5 High-Taste & Low-Alcohol Holiday Cocktails
Whether hosting festivities at home for your friends and family or enjoying a warm wintertime drink at the end of your day, it’s easy to end up a bit tipsier during the holidays. These lighter, less boozy cocktails concentrate on flavor over proof, so you can still enjoy a delightful cocktail (or two) without overindulging.
Elysium Hot Chocolate
Elysium adds a delicious layer of dark cherry flavors to this homemade classic.
3 cups Elysium California Black Muscat
1 cup Bing or Rainier cherries, halved and pitted
1/4 cup sugar
1 cinnamon stick
½ cup cream
1 ½ cups of milk
Pinch of salt
3 oz. dark chocolate, finely chopped
2 oz. milk chocolate, finely chopped
Place all ingredients except cherries in a saucepan and heat to a boil. Reduce the heat and let simmer for 10-20 minutes. Add cherries and continue to cook for 5 minutes. Remove from heat and discard cinnamon stick (makes 3 ½ cups). Separate the Elysium Cherries from the Elysium sauce. Place to the side. In a separate bowl, add milk, cream, and salt to a saucepan and place it over medium heat. Heat up the milk. Occasionally, stir and scrape the bottom of the pan with a rubber spatula to prevent the milk from scorching. Bring it to a simmer so that bubbles appear along the side of the pan. Once simmering, remove the pan from the heat. In a bowl, add both chopped chocolates. Whisk together until the chocolate has melted. Whisk in the Elysium sauce until the drink is creamy and smooth. Serve warm with whipped cream and Elysium cherries.
Tip: Chocolate can be made a head of time and refrigerated, to be reheated by stove or microwave when ready.
Oh So Delicate
Incredible aromas of roses, oranges, rosemary and grapefruit combine in this deliciously lady-like cocktail. The honey-rosemary syrup is a perfect sweetener, adding not just sweetness, but the complexity of honey combined with savory rosemary. Subtle Whisper Dry Vermouth and intense Essensia are complementary and add additional complexity as a base to this lovely cocktail.
2 oz. Essensia Orange Muscat
2 oz. Vya Whisper Dry
0.5 oz. rosemary-honey syrup*
0.5 oz. fresh squeezed grapefruit juice
3 drops rose water
Combine ingredients with ice. Shake. Strain into a cocktail glass. Garnish with a rose petal or rosemary sprig.

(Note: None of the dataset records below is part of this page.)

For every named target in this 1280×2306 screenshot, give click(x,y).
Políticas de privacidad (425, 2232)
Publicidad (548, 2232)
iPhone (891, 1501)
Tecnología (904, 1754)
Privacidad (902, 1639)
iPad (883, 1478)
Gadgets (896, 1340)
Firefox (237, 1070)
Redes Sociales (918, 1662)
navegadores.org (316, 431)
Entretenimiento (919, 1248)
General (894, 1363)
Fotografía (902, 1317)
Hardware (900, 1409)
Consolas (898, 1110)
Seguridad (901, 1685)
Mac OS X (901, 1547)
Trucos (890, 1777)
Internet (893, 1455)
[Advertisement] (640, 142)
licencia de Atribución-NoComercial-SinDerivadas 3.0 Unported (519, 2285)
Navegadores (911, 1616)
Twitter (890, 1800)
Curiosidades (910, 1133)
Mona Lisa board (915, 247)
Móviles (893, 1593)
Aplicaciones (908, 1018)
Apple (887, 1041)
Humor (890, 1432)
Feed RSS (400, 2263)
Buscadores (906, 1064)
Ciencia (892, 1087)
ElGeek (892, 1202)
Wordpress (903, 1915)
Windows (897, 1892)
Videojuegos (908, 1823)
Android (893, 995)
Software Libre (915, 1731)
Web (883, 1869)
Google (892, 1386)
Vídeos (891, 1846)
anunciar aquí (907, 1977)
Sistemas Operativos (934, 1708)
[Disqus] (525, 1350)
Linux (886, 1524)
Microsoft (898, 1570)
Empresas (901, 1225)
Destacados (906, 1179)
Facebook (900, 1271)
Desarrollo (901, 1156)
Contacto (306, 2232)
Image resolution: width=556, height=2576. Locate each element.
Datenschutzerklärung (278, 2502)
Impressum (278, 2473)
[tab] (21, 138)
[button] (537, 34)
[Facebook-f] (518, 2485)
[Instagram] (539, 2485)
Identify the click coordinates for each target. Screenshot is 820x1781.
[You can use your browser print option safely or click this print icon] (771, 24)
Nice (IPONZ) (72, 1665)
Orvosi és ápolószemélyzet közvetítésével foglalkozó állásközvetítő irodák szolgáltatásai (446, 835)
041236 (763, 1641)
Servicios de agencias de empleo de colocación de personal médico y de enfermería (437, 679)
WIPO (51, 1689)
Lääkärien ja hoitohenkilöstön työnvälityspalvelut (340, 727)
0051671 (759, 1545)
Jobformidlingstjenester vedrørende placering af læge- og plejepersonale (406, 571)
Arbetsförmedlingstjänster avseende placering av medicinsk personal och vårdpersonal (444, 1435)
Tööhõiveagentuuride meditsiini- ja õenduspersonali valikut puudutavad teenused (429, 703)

*Rosemary honey syrup recipe:
1/2 cup honey
½ cup water
5 rosemary sprigs
Combine over heat. Stir until dissolved into a syrup. Turn off heat. Add rosemary sprigs. Let stand for 25 minutes. Strain.
Vya Sweet Nog
Full of the baking spices- Cinnamon, Cardamom, and Clove, Vya Sweet Vermouth will turn your traditional nog into a nostalgic wintertime treat.
1/2 Vya Sweet
1/2 Egg Nog
Combine Vya Sweet and Egg Nog in a glass, pitcher, or bowl. Garnish with nutmeg and cinnamon stick. Enjoy!
Ripe and nutty elements of Starboard Batch 88 combined with the honeyed pear and orange flavors in Essensia, balance beautifully with the sweetness of seasonal persimmons in this light and flavorful cobbler.
2.5 oz. Starboard Batch 88
1/3 oz. Essensia
2 oz. Soda Water
¼ oz. Persimmon Syrup*
Build in glass over crushed ice. Add Starboard Batch 88, Essensia, and persimmon syrup. Stir. Top with soda water.
*Persimmon syrup recipe:
1/2 cup sugar
½ cup water
1 persimmon, cut into 1 cm cubes
Combine over heat. Stir sugar until dissolved. Allow to stew for about 10 minutes. Strain.
This cocktail tastes just like it’s named! Elysium’s favors of dried cherries and honey make an enjoyable marriage with the chocolaty coffee-ness of Guinness.
2 oz. Elysium Black Muscat
Top with Milk Stout or Guinness
Shake Elysium with ice. Pour Milk Stout/Guinness in a pint glass. Strain Elysium on top.